Cruise lines disagree, saying people are safer on the ships than they are in their own communities. The companies provide 24-hour security and screen passengers' belongings.Note the complete ignorance of what actually causes rape—not a lack of security, not people being allowed willy-nilly to carry unexamined junk around with them, not a sense of community, not being known to authorities, but the presence of a rapist who's determined to rape someone, a rapist who knows that the illusions of safety thought to insulate "good people" from rapists, coupled with massive canons loaded with victim-blaming and set on a hair-trigger, will make raping someone and getting away with it incredibly easy.
"The cruise ship is a closed community," said Michael Crye, executive vice president of the Cruise Lines International Association. Security officers "have absolute access to everyone onboard," he said, because each person has been documented before boarding the ship.
Who's responsible for sexual assault on cruise ships? The same people who are responsible everywhere else—rapists and rape enablers, the people who see a borderline-incapacitated person being plied with more alcohol, who see someone already incapable of giving enthusiastic consent being dragged off to private quarters, who see someone being hounded by a stranger whose attentions they don't want, who see someone being bullied into dancing, sitting near, kissing, spending time with a person with whom they clearly don't feel comfortable, who listen to someone telling rape jokes, who hear someone making inappropriate comments about what they'd like to do to someone younger, drunker, more vulnerable, who see someone slipping something into another person's drink, who see any one of a million different clues that Something Bad Is Going to Happen, and do nothing, say nothing, just let it go.

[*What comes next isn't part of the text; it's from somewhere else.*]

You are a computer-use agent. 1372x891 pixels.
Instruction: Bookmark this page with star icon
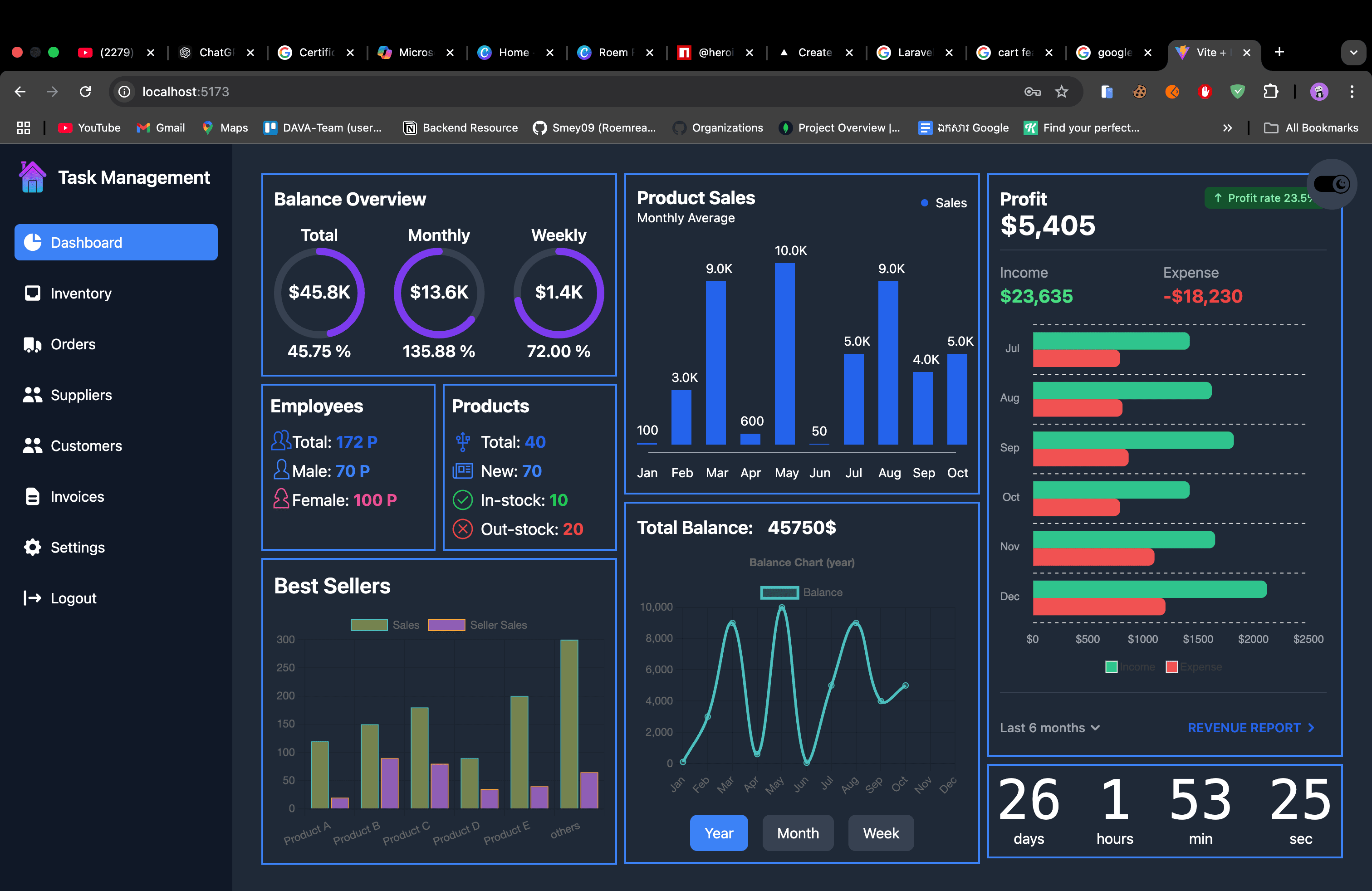click(x=1061, y=92)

Or worse: Egg it on.
All the muttering about stepped-up security and making sure there are rape kits on board and blah-blah-blah isn't going to make a damn bit of difference to stop people getting raped (except insomuch as some of it may well help prosecute rapists and stop them raping again). What could make a difference is fundamentally changing the culture of cruise ships to one in which the possibility of rape is not an ominous shadow in the background but its prevention is an actively, openly addressed issue: "We encourage all our guests to have a raucous and rollicking good time—but not at the expense of anyone's safety or dignity. Be a responsible and respectful partier, make sure your partner says yes, and speak up if you see someone in danger. We have a zero tolerance policy on sexual assault."

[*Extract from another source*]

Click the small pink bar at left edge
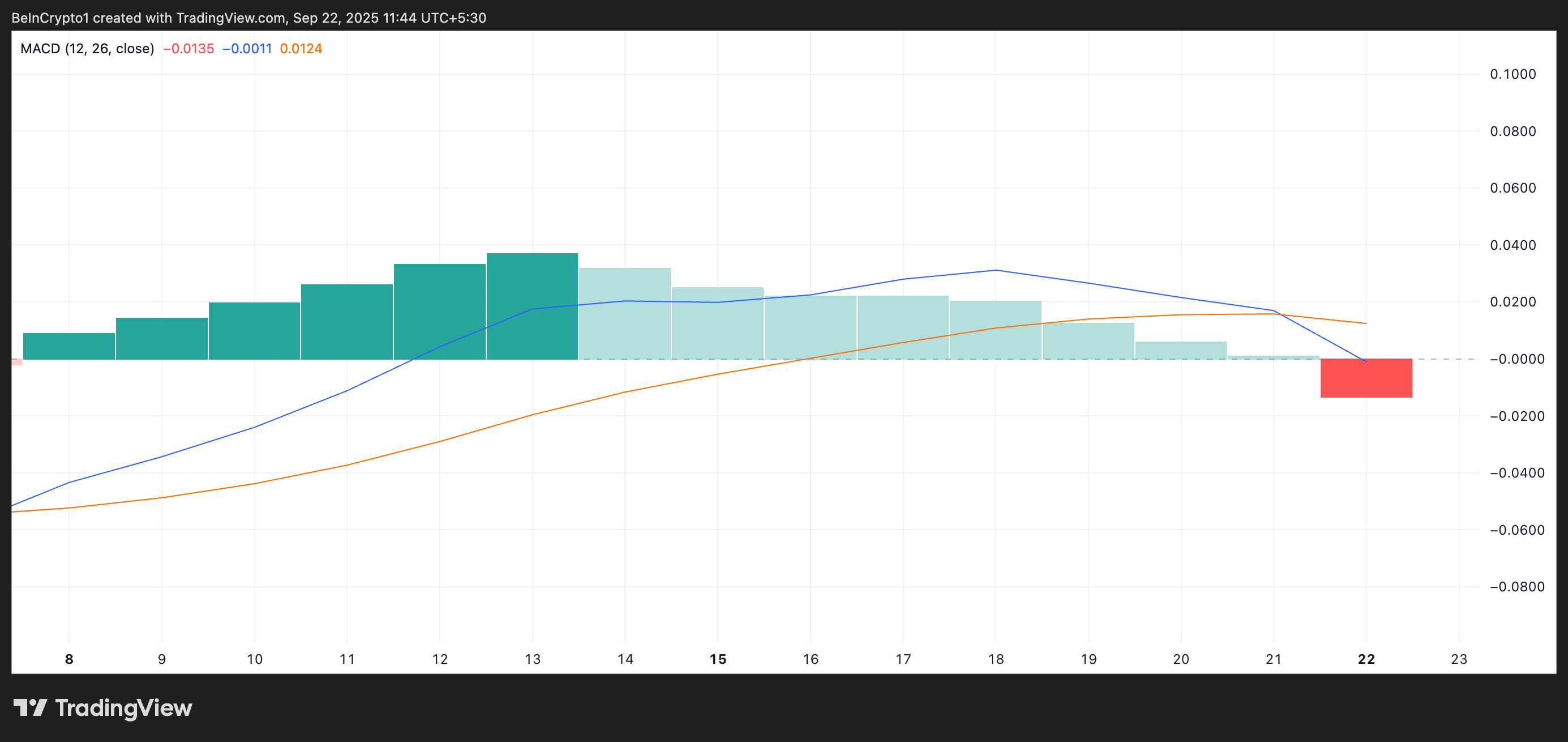This screenshot has width=1568, height=742. (16, 362)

The only possible excuse for not putting that shit everywhere on board a ship, knowing that rape is a problem, is because you don't want to be a downer and ruin all the carefree fun of your passengers. Except…there's only one kind of passenger who'd really have a problem with that, isn't there?
You can't claim to care about discouraging rape if your main priority is making sure you don't lose rapists as repeat customers.
Anyway…in a final bit of cluelessness, there is this:
Authorities say passengers should report crimes immediately to a cruise line security officer or staff member on board.Never mind that the first rape recounted in the article is a woman who was raped by a crew member.